Your goal: Pictures don't belong in the copy; print all the records exactly.

━━━━━━━━━━━━━━━━━━━━━━━━━━━━━━

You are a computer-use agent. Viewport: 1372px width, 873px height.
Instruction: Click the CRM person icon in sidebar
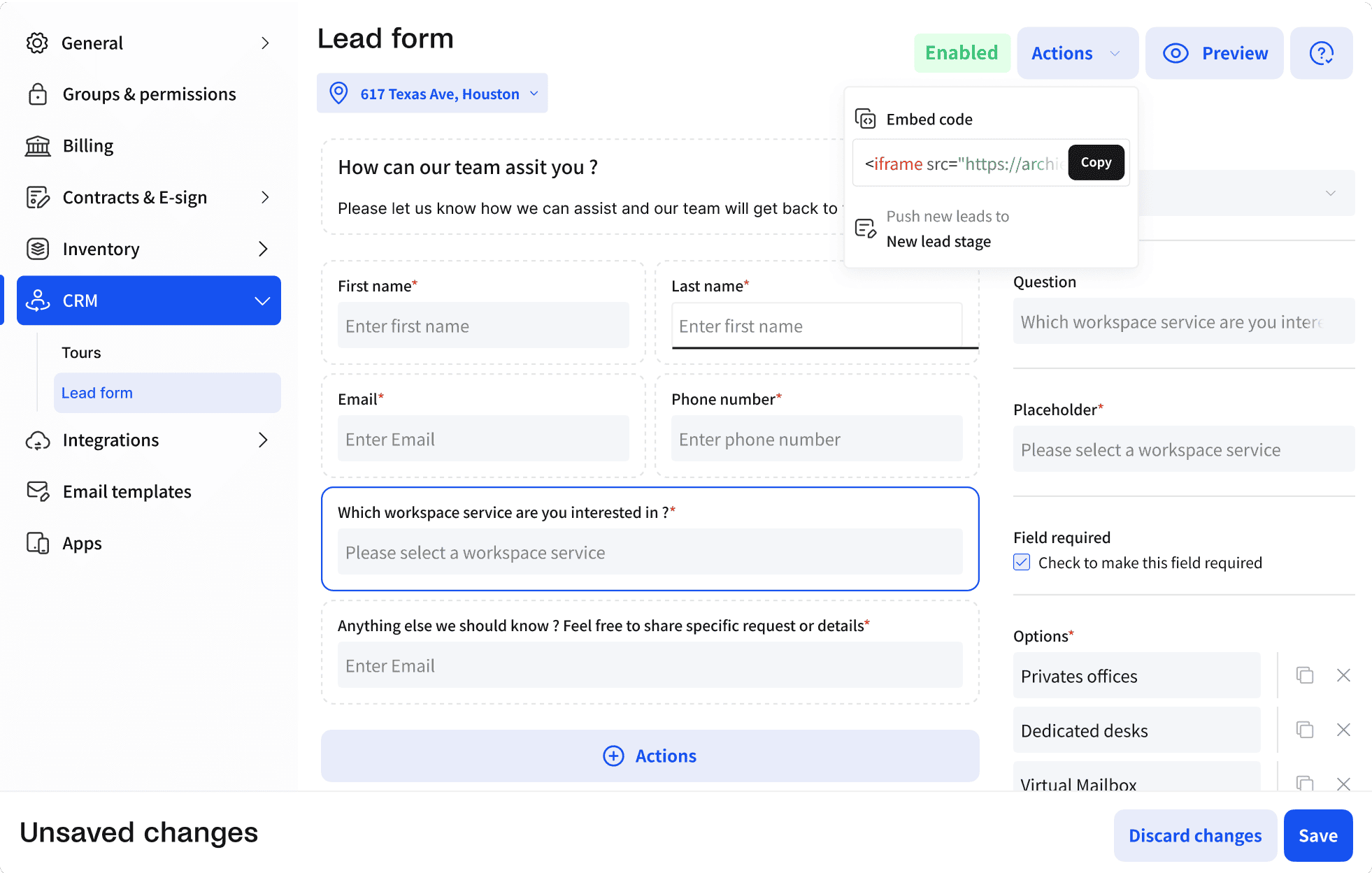[x=38, y=301]
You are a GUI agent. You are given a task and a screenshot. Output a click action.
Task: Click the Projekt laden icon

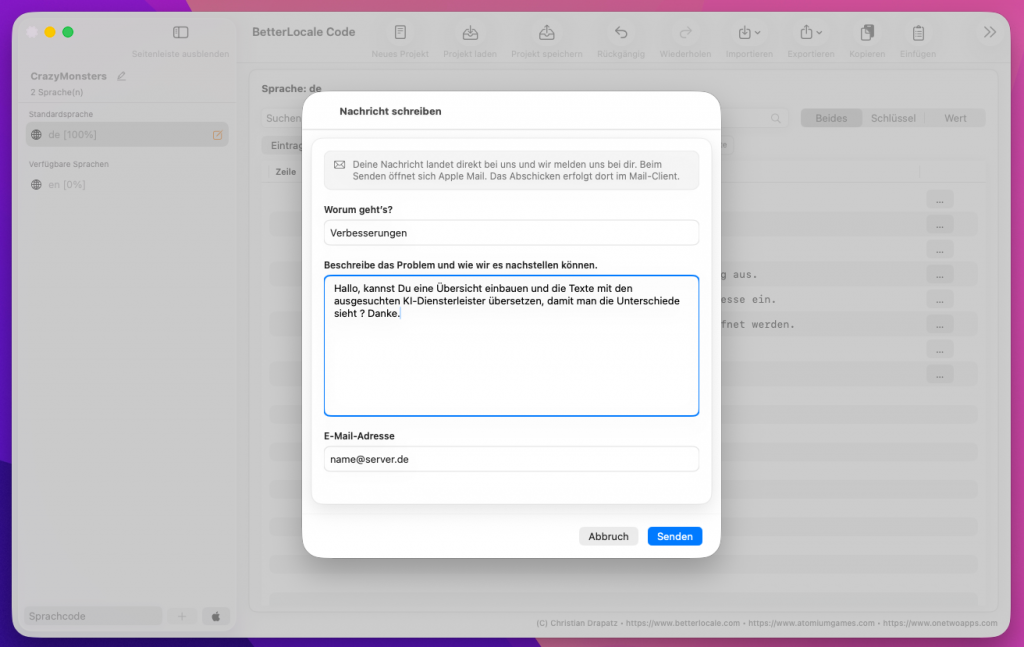(470, 33)
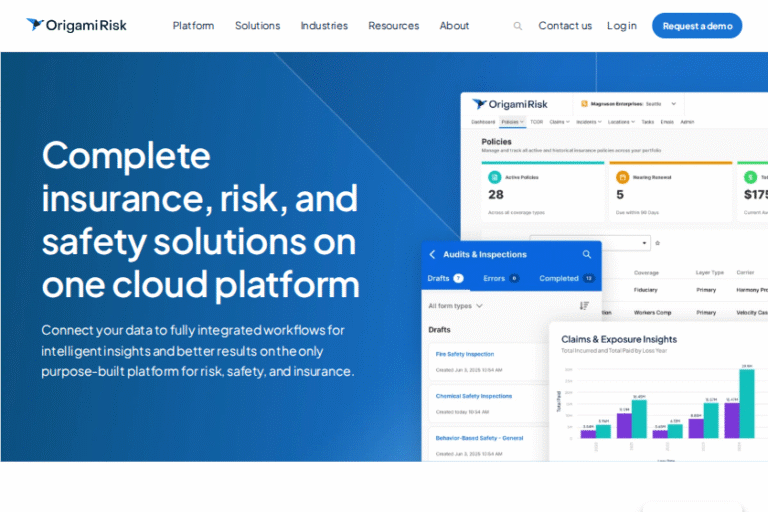Open the Fire Safety Inspection draft
The width and height of the screenshot is (768, 512).
[465, 354]
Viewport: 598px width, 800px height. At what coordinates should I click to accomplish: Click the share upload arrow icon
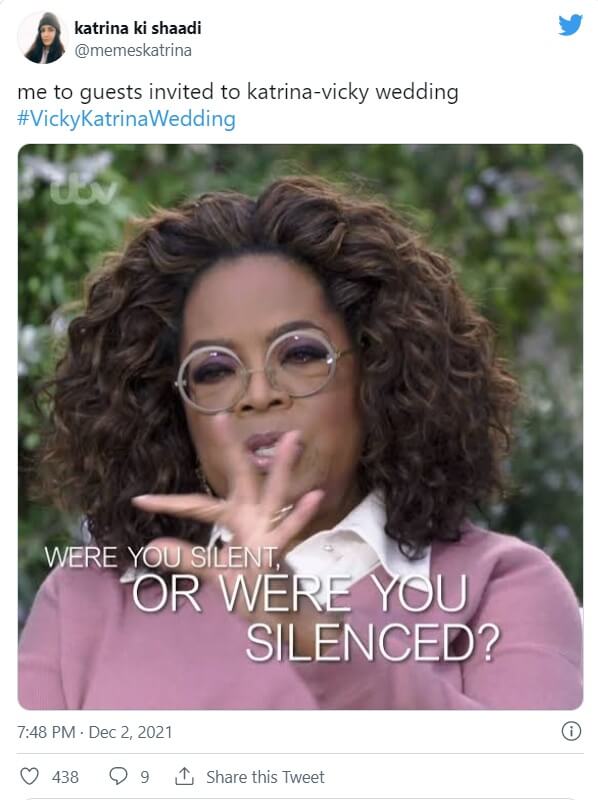[184, 776]
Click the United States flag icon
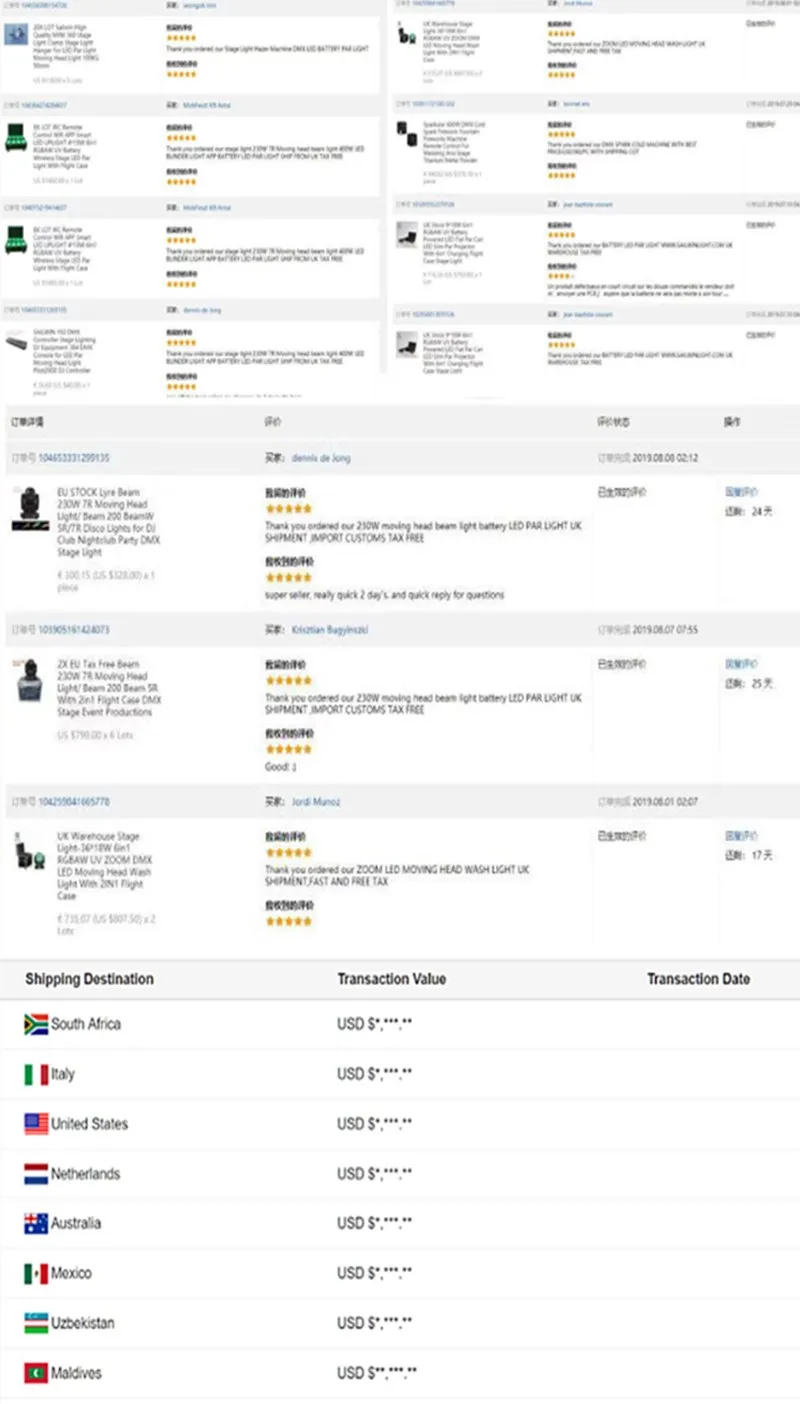This screenshot has width=800, height=1404. click(36, 1124)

━━━━━━━━━━━━━━━━━━━━━━━━━━━━━━

Finished task:
You are a computer-use agent. Viewport: 1372px width, 873px height.
Instruction: Click the CRM person icon in sidebar
[x=38, y=301]
You are a GUI agent. You are given a task and a screenshot. Output a click action.
Task: Click the Projekt laden icon

(470, 33)
Open the Fire Safety Inspection draft
The width and height of the screenshot is (768, 512).
[465, 354]
Viewport: 598px width, 800px height. At what coordinates should I click to accomplish: Click the share upload arrow icon
[184, 776]
Click the United States flag icon
This screenshot has width=800, height=1404. click(36, 1124)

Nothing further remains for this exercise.